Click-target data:
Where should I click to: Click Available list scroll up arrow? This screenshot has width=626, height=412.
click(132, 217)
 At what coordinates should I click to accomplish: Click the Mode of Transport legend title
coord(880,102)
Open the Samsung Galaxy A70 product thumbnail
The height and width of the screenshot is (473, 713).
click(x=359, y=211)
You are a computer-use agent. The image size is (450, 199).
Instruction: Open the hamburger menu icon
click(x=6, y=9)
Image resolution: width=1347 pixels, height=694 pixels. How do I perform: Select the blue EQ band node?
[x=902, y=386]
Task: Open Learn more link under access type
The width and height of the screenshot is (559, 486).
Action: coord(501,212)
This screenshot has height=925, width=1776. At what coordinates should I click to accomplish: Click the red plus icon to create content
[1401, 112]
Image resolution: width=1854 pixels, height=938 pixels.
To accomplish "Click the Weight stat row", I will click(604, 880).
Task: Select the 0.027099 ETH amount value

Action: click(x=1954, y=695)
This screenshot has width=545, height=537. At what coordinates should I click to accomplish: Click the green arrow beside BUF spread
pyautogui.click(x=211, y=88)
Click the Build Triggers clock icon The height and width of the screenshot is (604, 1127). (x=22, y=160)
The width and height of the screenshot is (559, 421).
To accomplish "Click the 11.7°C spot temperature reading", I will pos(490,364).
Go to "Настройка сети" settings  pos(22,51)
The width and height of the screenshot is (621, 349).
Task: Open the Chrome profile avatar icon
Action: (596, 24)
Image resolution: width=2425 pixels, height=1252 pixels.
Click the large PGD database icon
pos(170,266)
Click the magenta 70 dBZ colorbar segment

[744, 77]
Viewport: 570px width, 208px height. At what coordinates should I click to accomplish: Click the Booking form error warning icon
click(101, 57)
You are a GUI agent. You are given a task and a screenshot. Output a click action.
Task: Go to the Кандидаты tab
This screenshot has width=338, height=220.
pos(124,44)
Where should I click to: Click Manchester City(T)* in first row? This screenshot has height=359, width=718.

▶ [Your goal]
Can you change every "Image resolution" in the listing above to "Display resolution" and leave everything else unchanged?

▶ [The solution]
Where should I click to: Click Available list scroll up arrow? This screenshot has width=626, height=412.
click(132, 217)
 At what coordinates should I click to accomplish: Click the Mode of Transport legend title
coord(880,102)
Open the Samsung Galaxy A70 product thumbnail
The height and width of the screenshot is (473, 713).
click(x=359, y=211)
You are a computer-use agent. The image size is (450, 199).
Instruction: Open the hamburger menu icon
click(x=6, y=9)
Display resolution: width=1347 pixels, height=694 pixels. How do I perform: Select the blue EQ band node?
[x=902, y=386]
Task: Open Learn more link under access type
The width and height of the screenshot is (559, 486).
Action: coord(501,212)
This screenshot has height=925, width=1776. At what coordinates should I click to accomplish: Click the red plus icon to create content
[1401, 112]
Display resolution: width=1854 pixels, height=938 pixels.
To accomplish "Click the Weight stat row", I will click(604, 880).
Task: Select the 0.027099 ETH amount value

Action: click(x=1954, y=695)
This screenshot has width=545, height=537. At what coordinates should I click to accomplish: Click the green arrow beside BUF spread
pyautogui.click(x=211, y=88)
Click the Build Triggers clock icon The height and width of the screenshot is (604, 1127). (x=22, y=160)
The width and height of the screenshot is (559, 421).
To accomplish "Click the 11.7°C spot temperature reading", I will pos(490,364).
Go to "Настройка сети" settings  pos(22,51)
The width and height of the screenshot is (621, 349).
Task: Open the Chrome profile avatar icon
Action: (596, 24)
Display resolution: width=2425 pixels, height=1252 pixels.
Click the large PGD database icon
pos(170,266)
Click the magenta 70 dBZ colorbar segment

[744, 77]
Viewport: 570px width, 208px height. At what coordinates should I click to accomplish: Click the Booking form error warning icon
click(101, 57)
You are a GUI agent. You are given a task and a screenshot. Output a click action.
Task: Go to the Кандидаты tab
This screenshot has width=338, height=220.
pos(124,44)
Where should I click to: Click Manchester City(T)* in first row? This screenshot has height=359, width=718.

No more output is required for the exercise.